> **Exercise**
In the entries below, the word "agent" appears on some lines. Copy each of those lines.

◆ ◆ ◆ ◆ ◆ ◆ ◆

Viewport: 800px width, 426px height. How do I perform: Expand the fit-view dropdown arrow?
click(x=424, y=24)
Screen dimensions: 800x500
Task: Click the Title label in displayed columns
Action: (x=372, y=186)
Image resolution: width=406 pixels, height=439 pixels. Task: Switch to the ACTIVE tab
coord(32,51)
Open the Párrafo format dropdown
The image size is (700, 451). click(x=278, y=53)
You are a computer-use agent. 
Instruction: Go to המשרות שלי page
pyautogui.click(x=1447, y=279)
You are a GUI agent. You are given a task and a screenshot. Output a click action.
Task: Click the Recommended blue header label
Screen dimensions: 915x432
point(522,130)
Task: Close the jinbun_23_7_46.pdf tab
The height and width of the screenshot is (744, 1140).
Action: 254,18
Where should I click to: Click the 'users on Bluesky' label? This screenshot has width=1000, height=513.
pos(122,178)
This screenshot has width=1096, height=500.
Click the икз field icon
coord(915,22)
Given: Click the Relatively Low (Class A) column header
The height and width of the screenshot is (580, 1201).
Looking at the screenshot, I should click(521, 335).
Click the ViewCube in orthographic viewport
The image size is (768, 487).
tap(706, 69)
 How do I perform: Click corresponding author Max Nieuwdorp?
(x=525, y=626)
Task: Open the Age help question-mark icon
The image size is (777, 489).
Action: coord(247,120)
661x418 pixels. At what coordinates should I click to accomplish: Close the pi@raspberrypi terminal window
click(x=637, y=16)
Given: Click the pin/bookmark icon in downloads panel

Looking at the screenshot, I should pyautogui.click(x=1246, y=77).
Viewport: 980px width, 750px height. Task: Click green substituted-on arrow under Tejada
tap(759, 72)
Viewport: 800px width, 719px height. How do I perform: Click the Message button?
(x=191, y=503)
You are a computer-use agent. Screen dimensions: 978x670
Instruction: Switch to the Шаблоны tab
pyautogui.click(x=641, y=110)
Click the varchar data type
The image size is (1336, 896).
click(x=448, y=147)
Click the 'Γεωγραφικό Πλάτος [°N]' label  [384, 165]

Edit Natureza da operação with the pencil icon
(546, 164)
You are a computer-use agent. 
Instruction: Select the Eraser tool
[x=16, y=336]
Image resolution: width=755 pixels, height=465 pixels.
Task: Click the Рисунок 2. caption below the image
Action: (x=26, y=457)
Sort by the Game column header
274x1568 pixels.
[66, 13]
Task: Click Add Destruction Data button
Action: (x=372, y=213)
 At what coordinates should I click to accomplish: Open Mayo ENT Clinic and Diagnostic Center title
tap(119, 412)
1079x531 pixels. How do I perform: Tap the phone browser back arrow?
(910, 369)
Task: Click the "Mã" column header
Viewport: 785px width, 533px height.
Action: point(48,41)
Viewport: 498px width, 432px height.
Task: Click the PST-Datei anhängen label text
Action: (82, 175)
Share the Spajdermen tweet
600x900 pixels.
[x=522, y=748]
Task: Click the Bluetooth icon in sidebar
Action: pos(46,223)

◆ ◆ ◆ ◆ ◆ ◆ ◆

> **Solved exercise**
You are a computer-use agent. 
You are a GUI agent. You are given a task and a screenshot. Output a click action.
You are a computer-use agent. Screen dimensions: 978x670
You are a computer-use agent. 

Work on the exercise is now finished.